I'm still working my way through Chekhov's short stories. Rewarding, but sometimes he spends ages and ages dwelling on the depressing quandary being endured by the central protagonist. For Chekhov, a short story can be anywhere between three pages or a hundred.
Otherwise I been reading:
Further volumes of Spike Milligan's war memoirs, reaching the point where he is invalided out of combat duties because of battle fatigue: Rommel? Gunner Who?; Monty: His Part in My Victory; Mussolini: His Part in My Downfall. The next three volumes are on the shelf awaiting reading.
A couple of crime thrillers by Kate Atkinson:
Case Histories and Started Early, Took My Dog. Atkinson has the knack of keeping you hooked and her books are best enjoyed in one or two sittings. She weaves together a number of threads to get you guessing and then throws in a surprise. But things get sorted out in the end. I expect her books will be turned into a TV series - they feature an inept, down-at-heel but likeable investigator who 'does the right thing'. A good character on which to hang a TV show.
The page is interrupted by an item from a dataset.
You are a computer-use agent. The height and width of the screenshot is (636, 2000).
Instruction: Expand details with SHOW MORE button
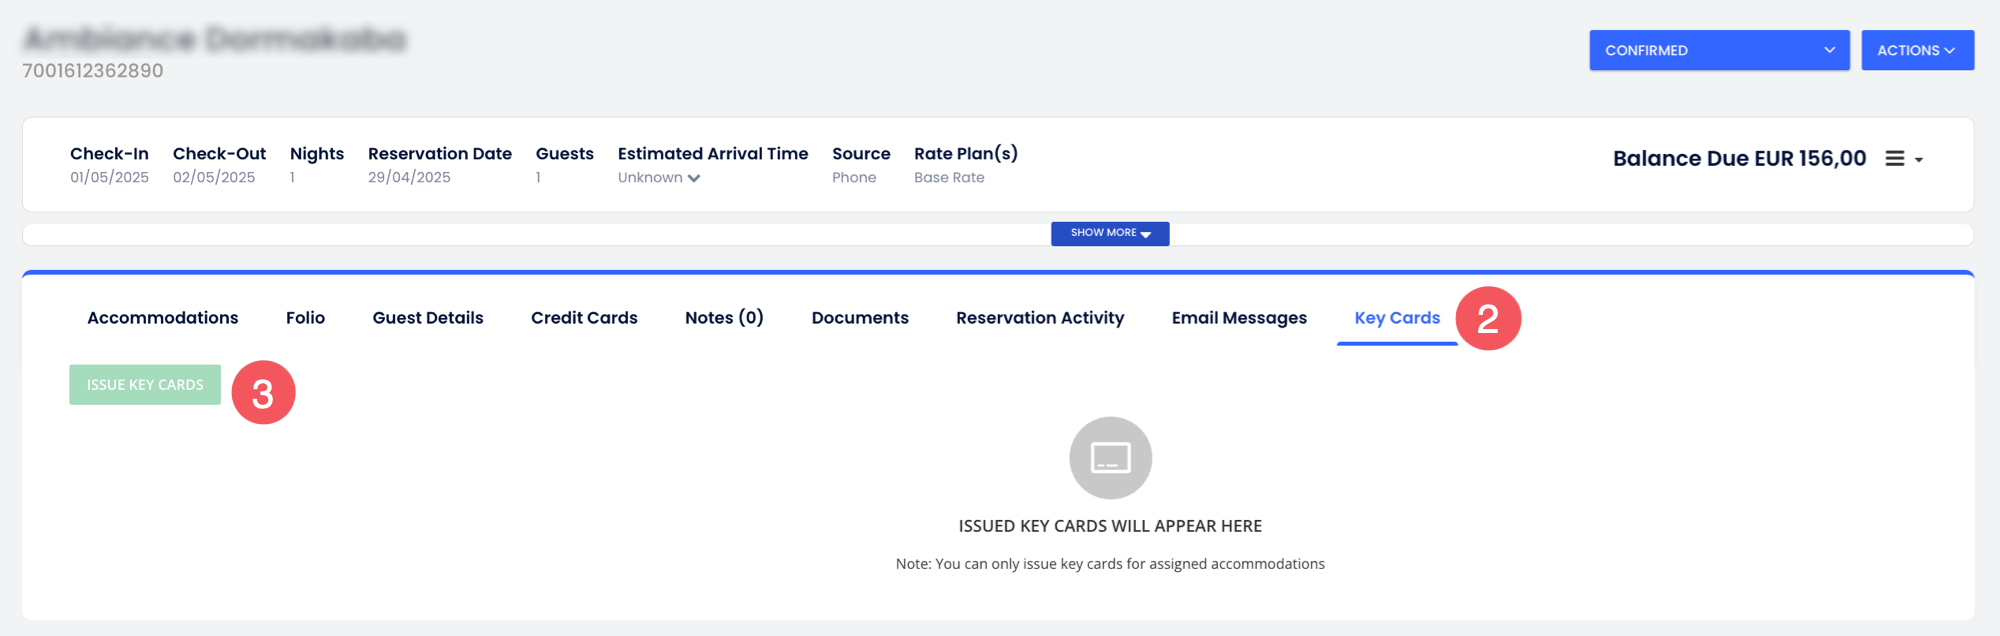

The Cyprus Conspiracy by Brendan O'Malley and Ian Craig, in which they set out in some detail the skullduggery of Henry Kissinger and the CIA (sometimes in conflict with one another); the duplicitous opportunism of the Turks; the pompous ineffectiveness of the British; and the corruption of the Greek Junta. All of which led to the invasion, occupation and partitioning of Cyprus in 1974. Basically, Kissinger is to blame. (Note: Funny old world part 237: Kissinger was awarded the Nobel Peace Prize in 1973 - he secretly negotiated the withdrawal of American troops from Viet Nam, but that's another story).